* BEGIN Provided entries *

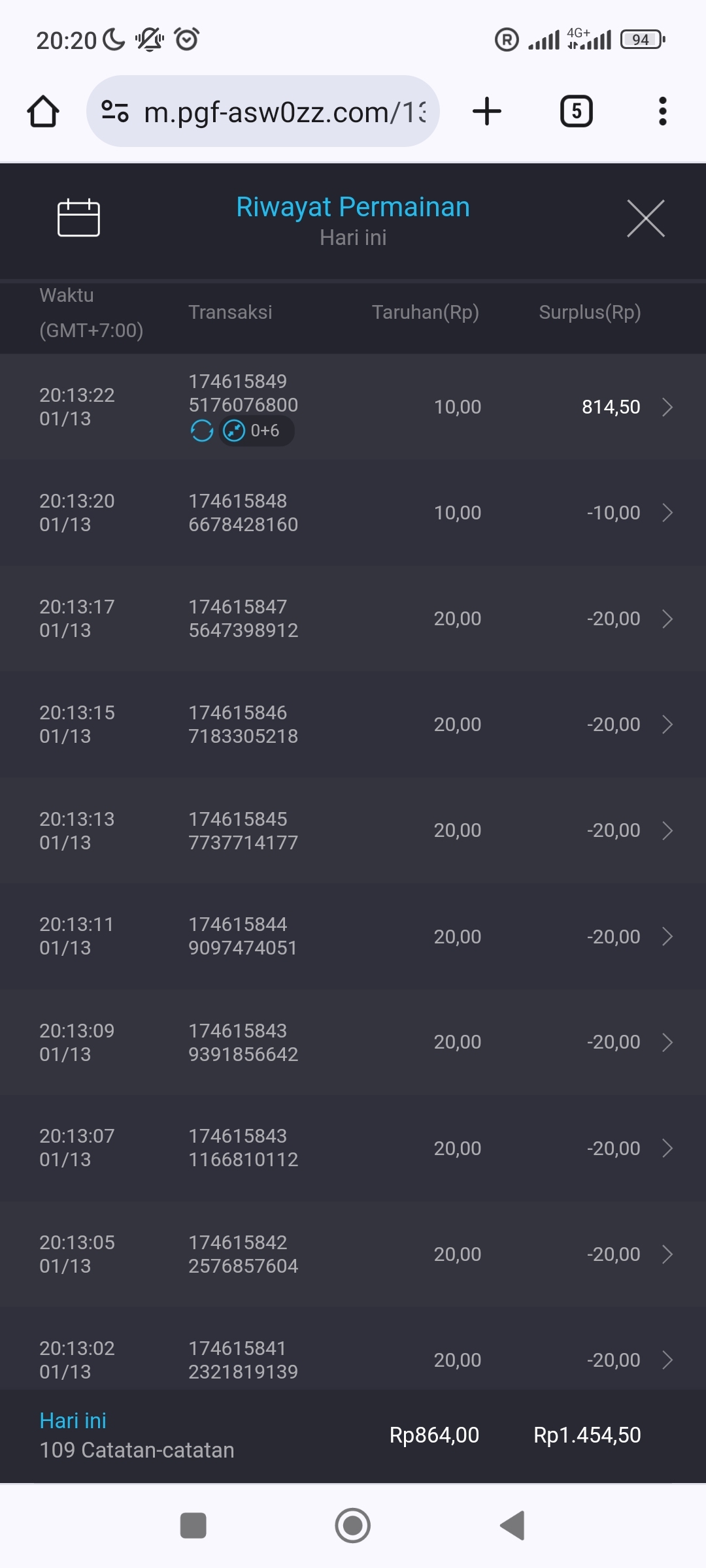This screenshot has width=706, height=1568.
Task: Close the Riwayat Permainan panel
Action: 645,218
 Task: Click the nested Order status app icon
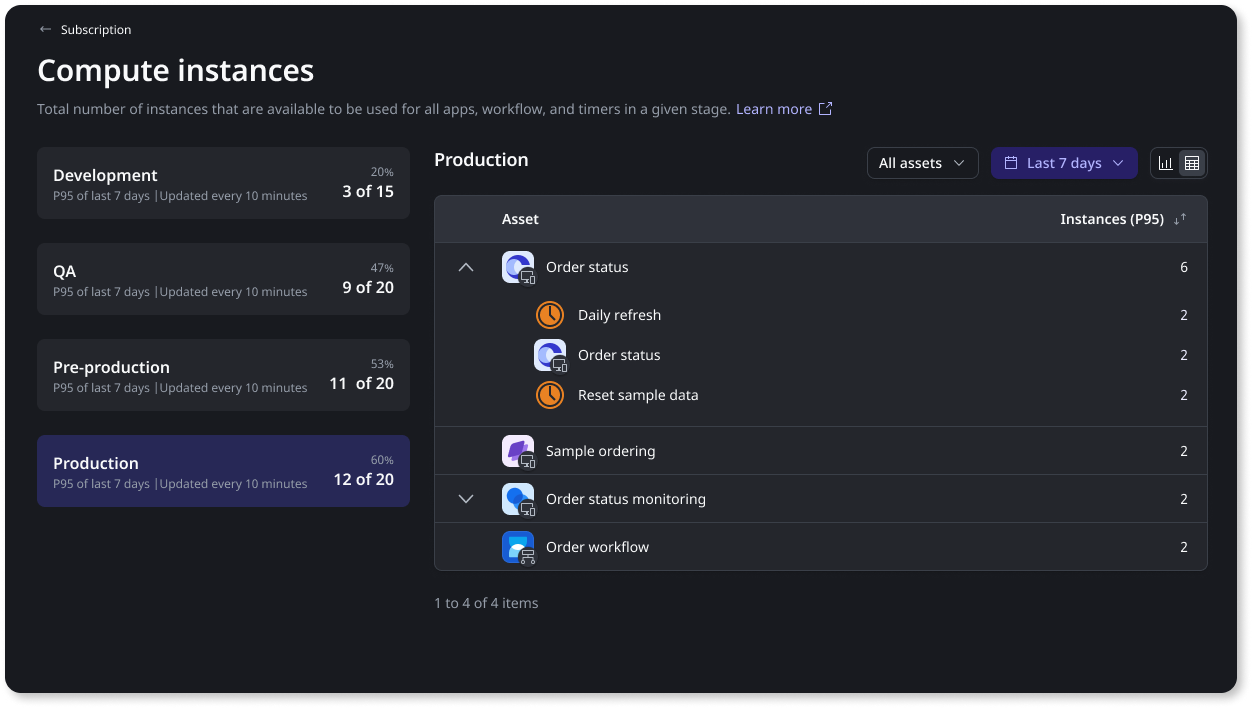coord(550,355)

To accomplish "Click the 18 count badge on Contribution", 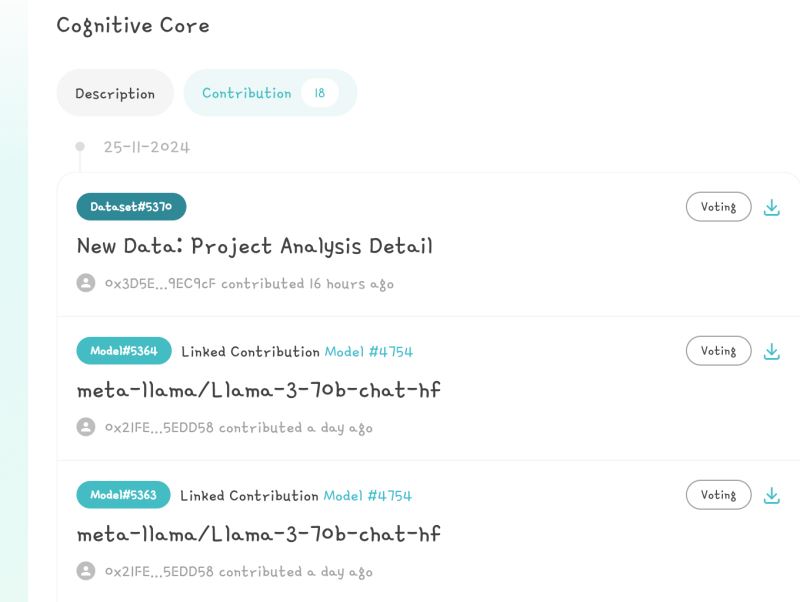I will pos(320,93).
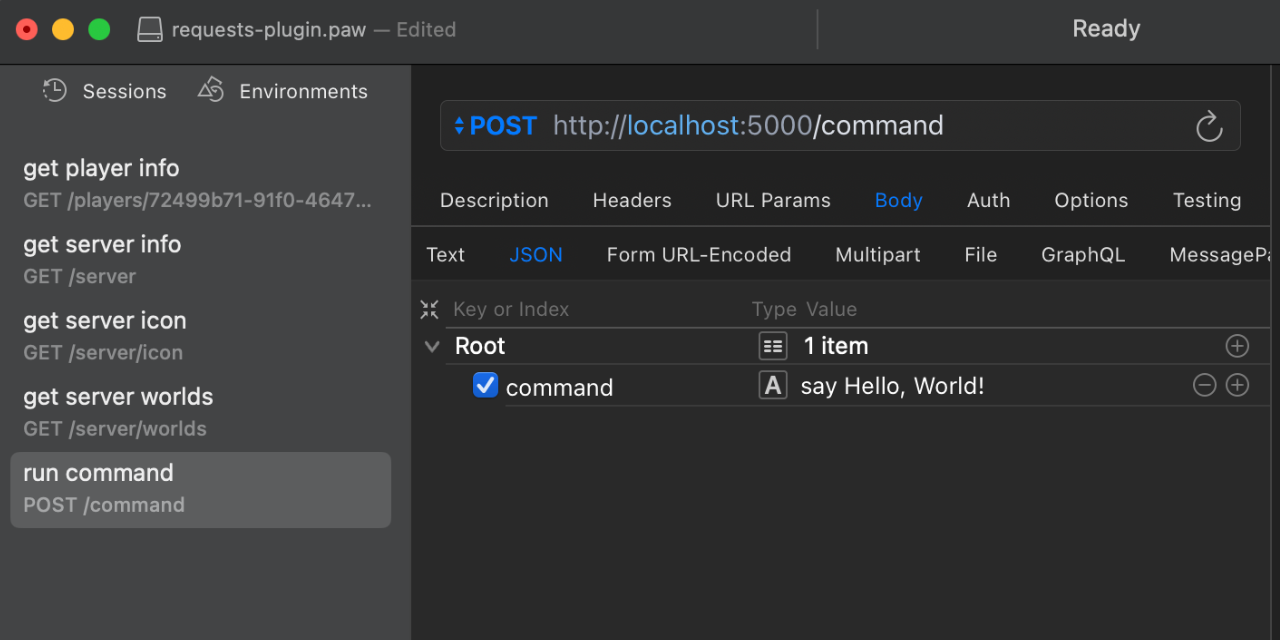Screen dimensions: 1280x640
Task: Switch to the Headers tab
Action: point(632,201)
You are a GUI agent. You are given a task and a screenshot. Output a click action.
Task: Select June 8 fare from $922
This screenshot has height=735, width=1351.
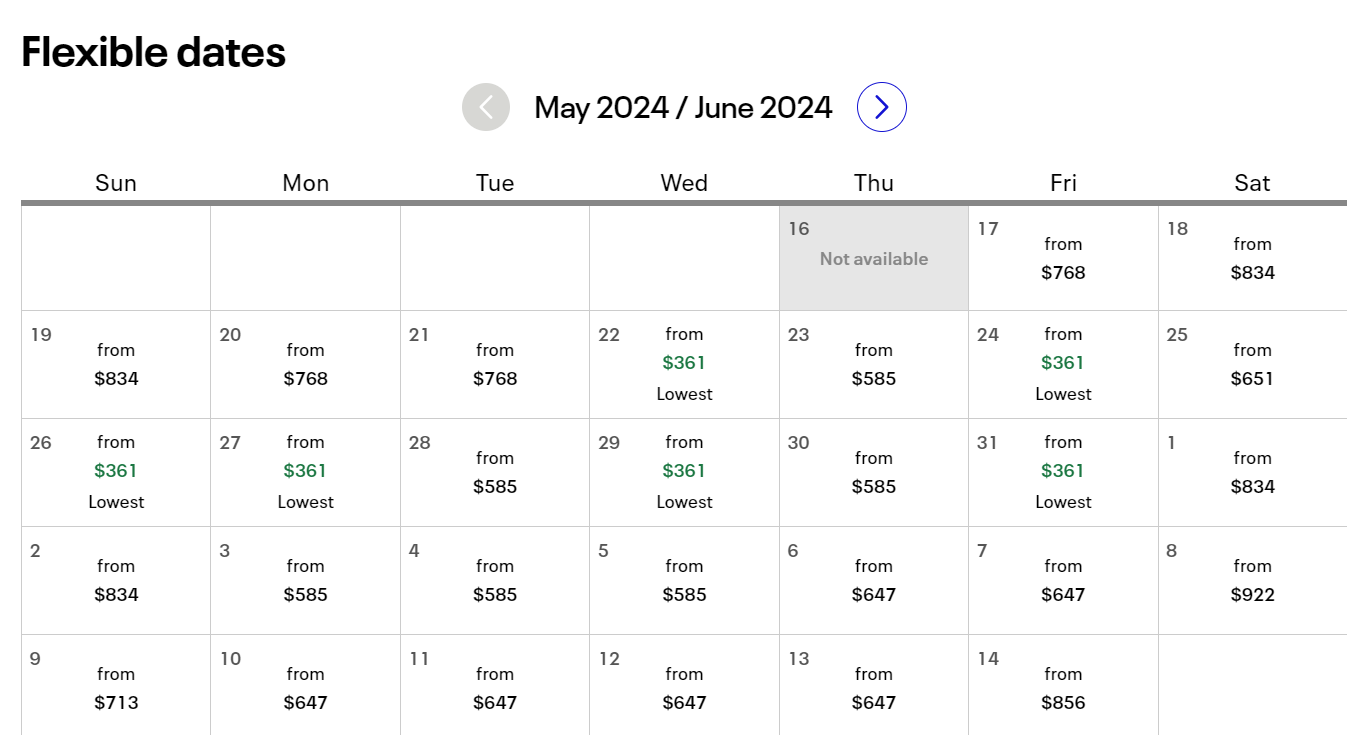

* END Provided entries *

## Task requirements
Reproduce verbatim the records from the line that contains "You are a GUI" through the end of the records, omitting the pictures.

## Solution to the exercise
You are a GUI agent. You are given a task and a screenshot. Output a click action.
Task: Select June 8 fare from $922
This screenshot has height=735, width=1351.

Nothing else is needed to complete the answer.